**PROBLEMS AND TASKS:**
1) Please transcribe the stretch of the essay on classmates and competition from "Camryn Chehreh, Staff" through "burdened most students.".
2) Answer these questions from the essay on classmates and competition:
(a) In what grade was the writer on first realizing that class placement mattered?
(b) What did the writer's fifth-grade teacher say the writer would never qualify for?
(c) Which middle school group was the writer in?

**SOURCE EXTRACT:**
========================================

Classmates are Friends, Not Competition

Camryn Chehreh, Staff Writer

I was in the third grade when I first realized that what class I was in mattered. This teacher taught only the smartest students, this teacher taught kids barely getting by; my peers and I would begin to whisper about it at this time, and began deciphering the code that put us into these groupings. We referred to them as the “smart” classes, the “average” classes, and the “not smart” classes. From this point on, this ranking of classes made a huge impact on our education and school lives. The stress of making it into a higher-level class burdened most students. 

My fifth-grade teacher told me I would never qualify for an advanced math class- my solution was to prove her wrong. At only 11, I felt the pressure from my peers that my current class was not enough, even though I was doing fine where I was. By middle school, these class groups were given names; we had narwhals and the unicorns, and the gargoyles and so on. I was in the narwhal group, which was considered to be one of the higher-level classes. Different classes would compete to find out who was truly the smartest group, putting their resident “smartest” kids out like chips in a poker game. We traveled in packs. The group you were in was the group you traveled in for all of your core classes. People tended to associate with people in their group only, and it was made very clear who was considered superior.

========================================

**DATA:**
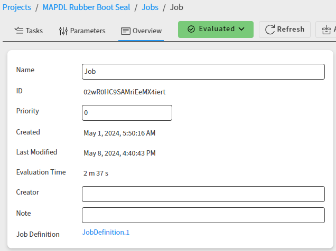Switch to the Tasks tab

click(x=34, y=31)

========================================

**ANSWERS PER TASK:**
1)
Camryn Chehreh, Staff Writer

I was in the third grade when I first realized that what class I was in mattered. This teacher taught only the smartest students, this teacher taught kids barely getting by; my peers and I would begin to whisper about it at this time, and began deciphering the code that put us into these groupings. We referred to them as the “smart” classes, the “average” classes, and the “not smart” classes. From this point on, this ranking of classes made a huge impact on our education and school lives. The stress of making it into a higher-level class burdened most students.

2)
(a) The third grade.
(b) An advanced math class.
(c) The narwhal group.